Leadership is often seen through the lens of confidence, clarity, and control. From the outside, leaders appear decisive — standing on stages, addressing employees, speaking to investors, and inspiring teams with conviction.
But leadership has another side that rarely finds its way into public speeches or annual reports.
It is the world of private thoughts. Quiet doubts. Unspoken fears. Human moments. The things leaders deeply feel but carefully choose not to say aloud.
Over time, every seasoned leader learns that leadership is not only about communication — it is also about restraint. Knowing what to say, when to say it, and sometimes, what must remain unsaid. They know- ‘Half of the art is knowing when to stop.’
सत्यं ब्रूयात् प्रियं ब्रूयात्, न ब्रूयात् सत्यमप्रियम्।”
Speak the truth, speak it gently, but do not speak truth in a manner that causes unnecessary hurt.
Leadership often lives in that delicate balance between honesty and responsibility.
“I Am Not Completely Sure”
One of the biggest myths about leadership is that leaders always know the answers.
In reality, many important decisions are made with incomplete information, uncertain outcomes, and significant risk.
Yet leaders cannot publicly appear paralyzed by uncertainty. Teams seek reassurance. Investors seek confidence. Markets reward conviction.

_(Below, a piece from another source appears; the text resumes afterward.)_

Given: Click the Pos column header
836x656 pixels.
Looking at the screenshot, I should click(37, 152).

I once heard a respected business leader say after announcing a major expansion project:
“Everyone thought I sounded absolutely certain. Truthfully, I was still debating the decision in my own mind.”
That is the paradox of leadership. Experience teaches leaders that certainty is often an illusion, but responsibility requires decisiveness anyway.

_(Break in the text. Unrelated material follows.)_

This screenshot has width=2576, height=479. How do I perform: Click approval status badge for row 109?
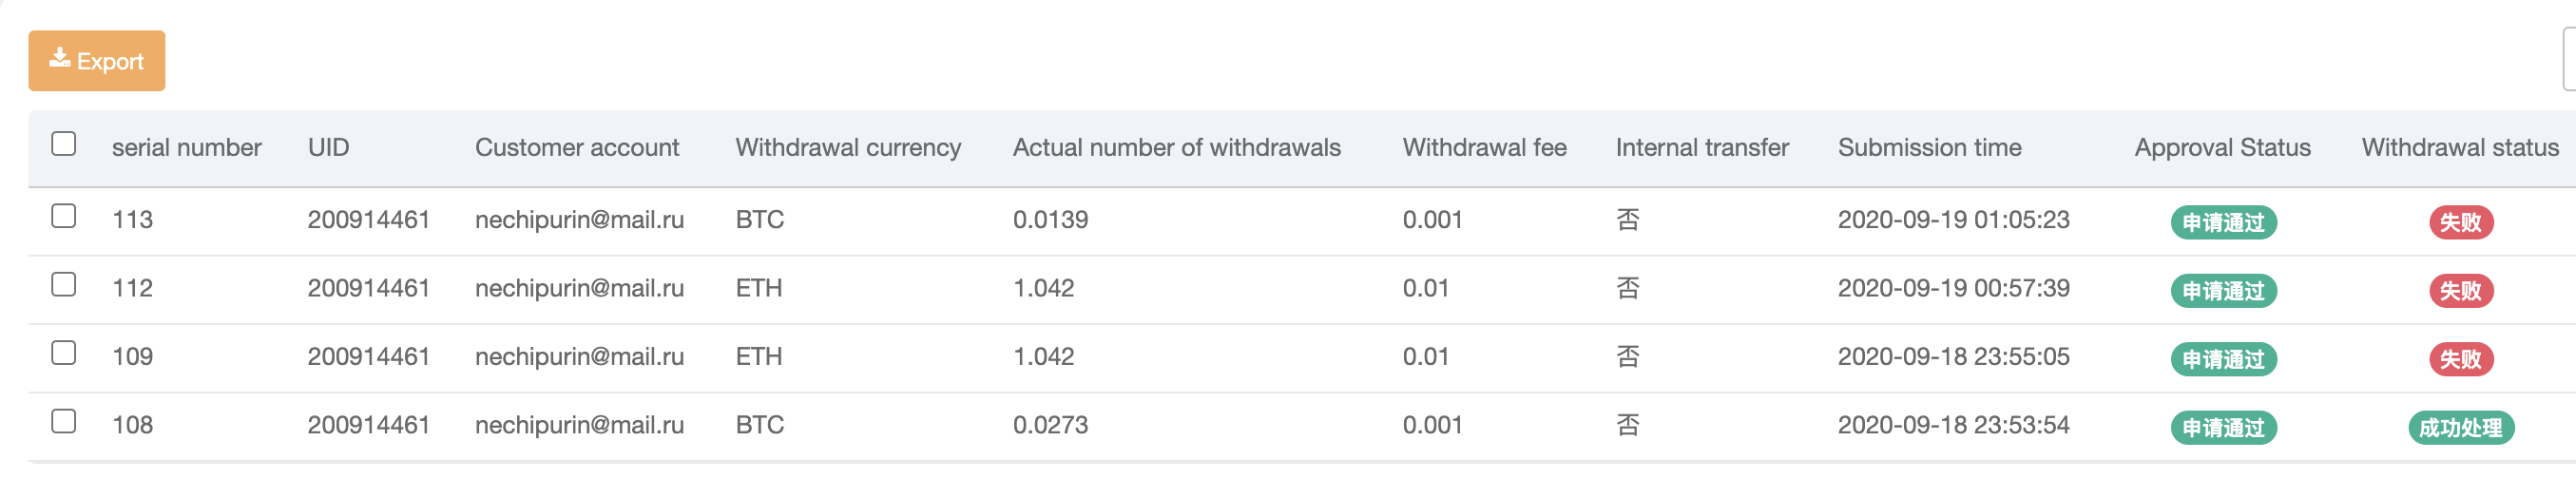(2223, 359)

The public sees confidence. The leader privately carries uncertainty.
Perhaps this is why the Bhagavad Gita reminds us:
“कर्मण्येवाधिकारस्ते मा फलेषु कदाचन।”
You have the right to action alone, not to the certainty of outcomes.
Wise leaders understand this deeply. They act not because outcomes are guaranteed, but because inaction is often the greater risk.
The Weight Leaders Carry Quietly
McKinsey in the article — “The Power of Vulnerability in Leadership” , says that vulnerability is not emotional exposure for its own sake — it is the ability to remain emotionally honest while still carrying responsibility. Why it matters psychologically: Leaders often experience what psychologists call emotional masking — managing their own anxiety while regulating the emotions of others
Most employees see the visible side of business — growth targets, launches, performance numbers, celebrations.
Leaders often see something else entirely: fragility.
They know how close organizations sometimes come to crisis. A delayed payment, a regulatory shift, a supply chain breakdown, the exit of a key customer, or a sudden market disruption can alter the destiny of a company.
During difficult economic periods, many leaders quietly absorb enormous emotional pressure while ensuring calmness around them.
A former CEO once admitted years later: “There were months when I hardly slept. But every morning I walked into office smiling because anxiety at the top spreads quickly.”
Leadership often requires emotional containment — carrying fear privately so others can continue working with confidence.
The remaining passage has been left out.